Movies that incorporate rock music or rock musicians as part of the plot more often than not come off as utterly phony, and it is difficult to buy the cast’s enthusiasm for tracking down a secret gig by the elusive and too-cool-for-mere-mortals Where’s Fluffy, a fictional group beloved by the film’s in-the-know hipsters. While Where’s Fluffy remains unheard for the duration of the film, Nick’s band the Jerk-Offs does play, and there is something endearing about Cera as the only straight boy in the group. Cera repeats the geeky earnestness he perfected during the run of “Arrested Development” and then later in “Juno” and “Superbad,” but he is so good at it, most viewers won’t mind.

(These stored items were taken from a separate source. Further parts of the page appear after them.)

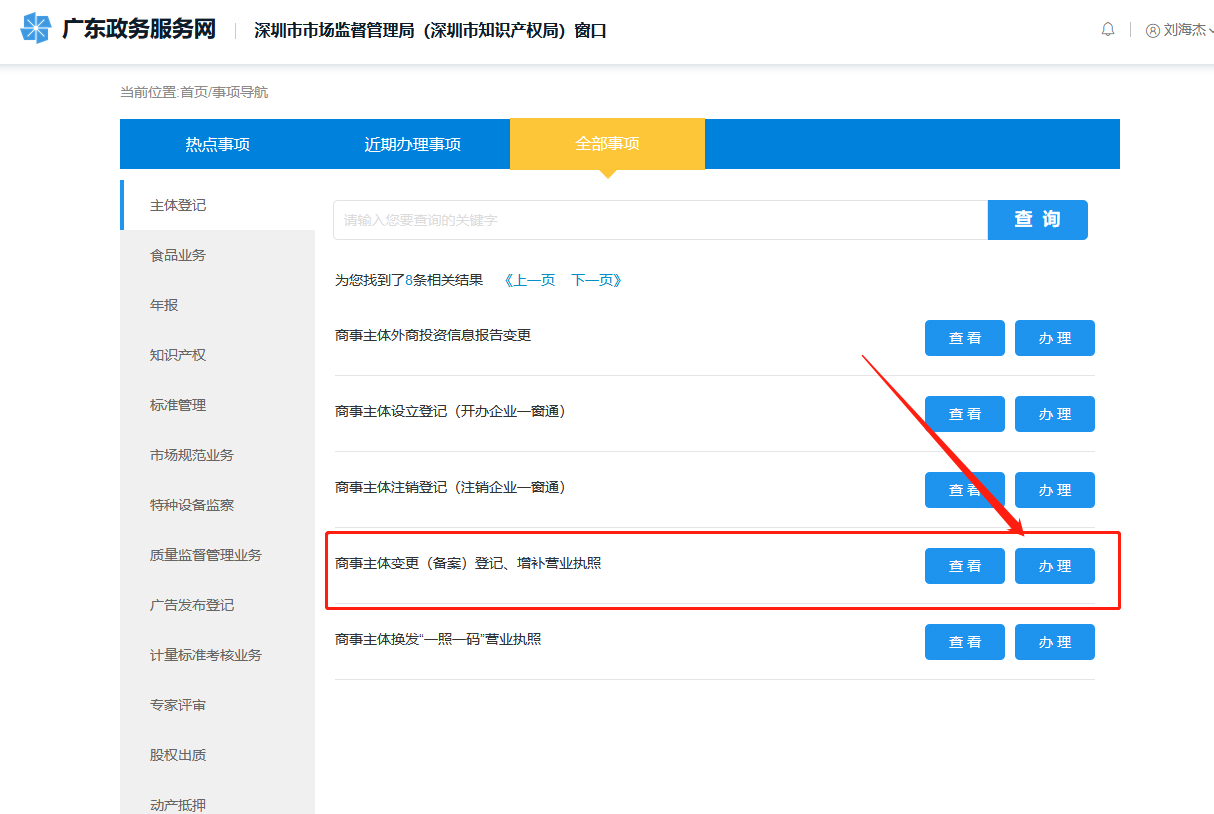Go to 上一页 previous page link

(x=529, y=280)
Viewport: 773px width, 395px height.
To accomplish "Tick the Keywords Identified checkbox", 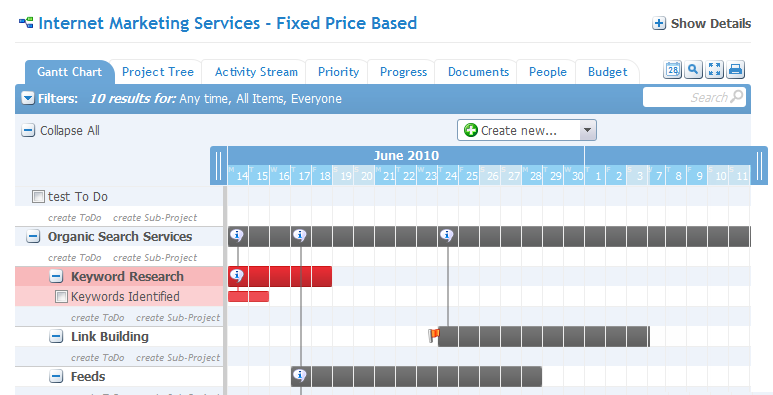I will 61,296.
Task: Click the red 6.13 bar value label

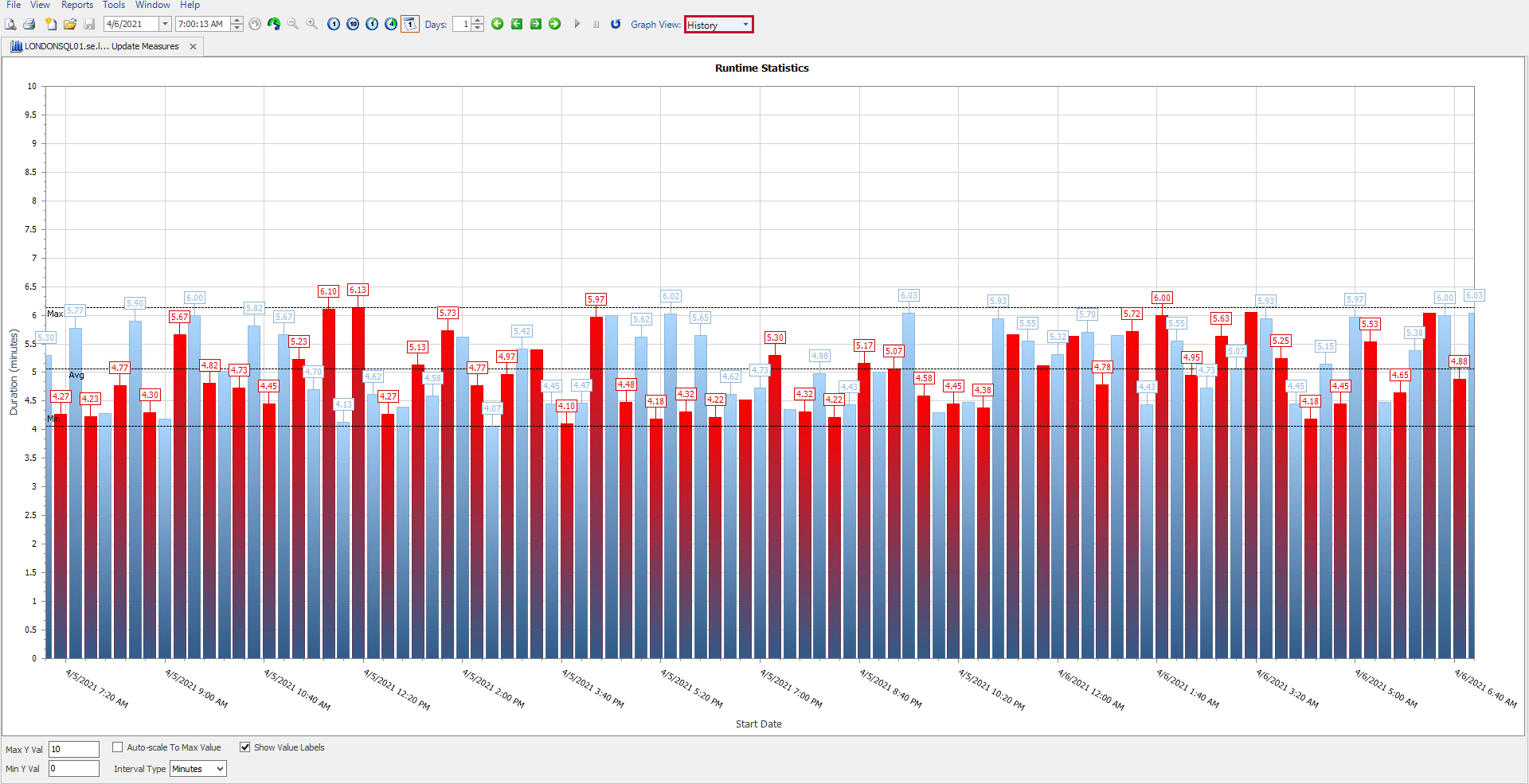Action: pos(358,291)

Along with Cera, Dennings is the main attraction, and both performers manage to flesh out somewhat thinly written characters. The supporting players, almost across the board, scarcely register as recognizable human beings, reduced instead to the stereotypes of the bitchy, selfish princess, the drug and alcohol-fueled party girl, and the extroverted homosexual pal. Possibly to maintain some level of Big Apple credibility, “Nick and Norah’s Infinite Playlist” acknowledges, at least in passing, a rainbow of signifiers and identifiers for the variety of mostly privileged kids who pass through the scenes.

Despite an amplified orgasm that takes place at the storied Electric Lady recording studio, Sollett maintains a chaste romanticism throughout the film. The characters talk frankly about sex, but the film keeps its distance from the raunchiness that defined teen movies in the wake of “American Pie.” Some gross-out material, including a disgusting running gag about a piece of well-traveled chewing gum, feels a little forced. The good news is that the boy and girl falling for each other stuff, for all its familiarity, is warm, sweet, fun and wonderfully awkward.

 

Previous Post
Next Post
Comments are closed.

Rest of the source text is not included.